My sister and I used to be really close and I still would do anything for her. Her DH has caused a lot of family upsets in the past year and our relationship has drastically changed but I adore my nephew.
I think I'm gonna speak to my sister, when we see one another and talk it through with her. If I don't have a section then my baby will be about 6 weeks and I may have some kind of rountine ??? (she says as its 6 years since the last one and has a bad memory !!!)
Anyway, I'll keep u posted and thanks once again xxxxxxxxxxxxxxxx

OP posts:
ChippingIn · 08/05/2010 13:10

I don't think YABU in the sense that your sister should really be sorting this out for herself and if you've said no, you've said no - for whatever reason.

I would want to get to the bottom of why your Mum feels your BIL shouldn't be left with his own child.

I feel it's totally unreasonable of your Mum to suggest your DH takes leave to sort this out!!

However, your baby will be about 6 weeks; third time around you should be pretty sorted. Lots of people have 4 kids with the same age gaps... I can't see why it would be that difficult for you to have him for 4 days tbh.

I would do it so that my Mum had a good holiday and so that DN doesn't end up going to a childminder/nursery he doesn't know.

Is it feasible for them to pay for childcare between now & September just so he can get used to it? If they can afford to do so, it would be a good idea so that your Mum has a bit more flexability in the future - even if it's only 1 or 2 mornings a week - so that if your Mum does need a time off he has somewhere familiar to go. What would they do if your Mum had an accident or something (god forbid) and was laid up for a few weeks?

Ripeberry · 08/05/2010 13:20

So your sister works full-time and the dad works as well and they are getting FREE childcare!
They are using you and you know it. They will have to use a nursery.
They are very lucky to have your mum. Lots of people HAVE to use expensive childcare and have no other choice .
Sorry to sound bitter, but we have no relatives who can help if we ever needed childcare.

busynotbored · 08/05/2010 13:31

Mum thinks BIL is too short tempered and would just shout at DN. I persoanlly don't get on with him and would never leave my kids with him but I'm pretty sure he is better with his own child. Mum is a bit of a control freak and sister and BIL have been quite happy to take advantage of mum wanting DN. Me and DH are much more independent and quite happy to look after our own kids !!!

OP posts:
RunawayWife · 08/05/2010 13:32

YANBU, It is not up to you to look after your nephew when you have so many other things going on at that time.

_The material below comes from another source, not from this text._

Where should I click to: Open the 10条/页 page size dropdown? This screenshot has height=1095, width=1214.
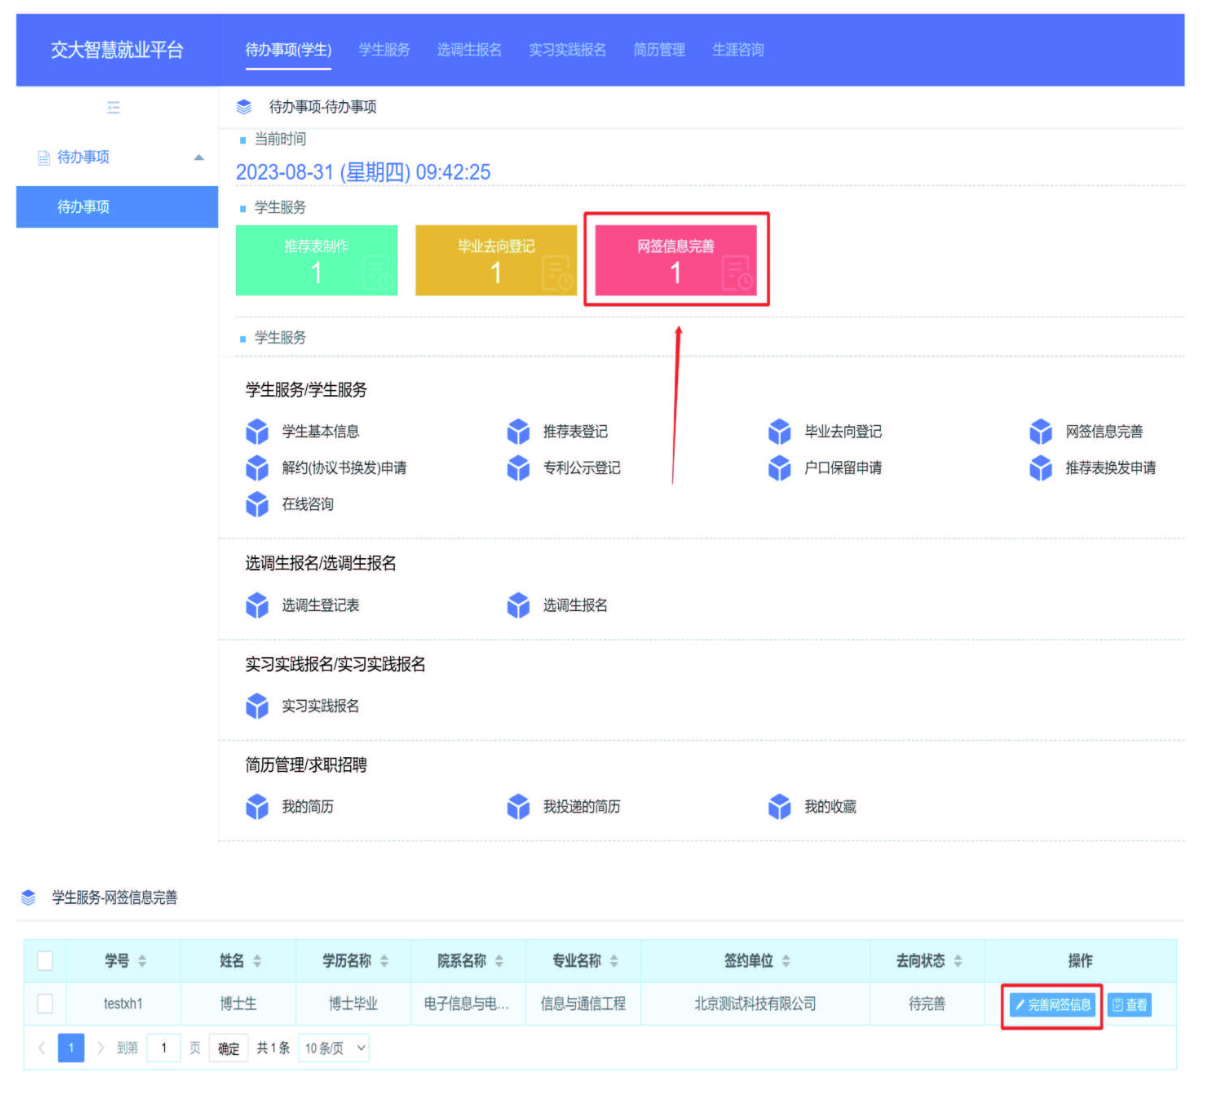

I have a real bug bare about people who can not sort out their child care

diddl · 08/05/2010 13:42

Your Mum isn´t away until September.
That imo is plenty of time for your sister & her husband to sort something out.

YANBU at all.

Sometimes parents have to make their own arrangements for their own children!

busynotbored · 08/05/2010 19:56

Well I've just spoken to my sister and she had no idea what mum had said !!! Its actually not for 4 days its for a few hours in between the night shift my BIL has. Apparently BIL is really looking forward to hevaing some quality time with his son and wishes he could have some time now with him but mum just takes charge !! they don't insist as they realise how much mum does for them and don't want her to feel they are throwing it back in her face !!
I feel so much better now I've spoken to her and said that I'll have DN for those few hours rather than put him in a nursery.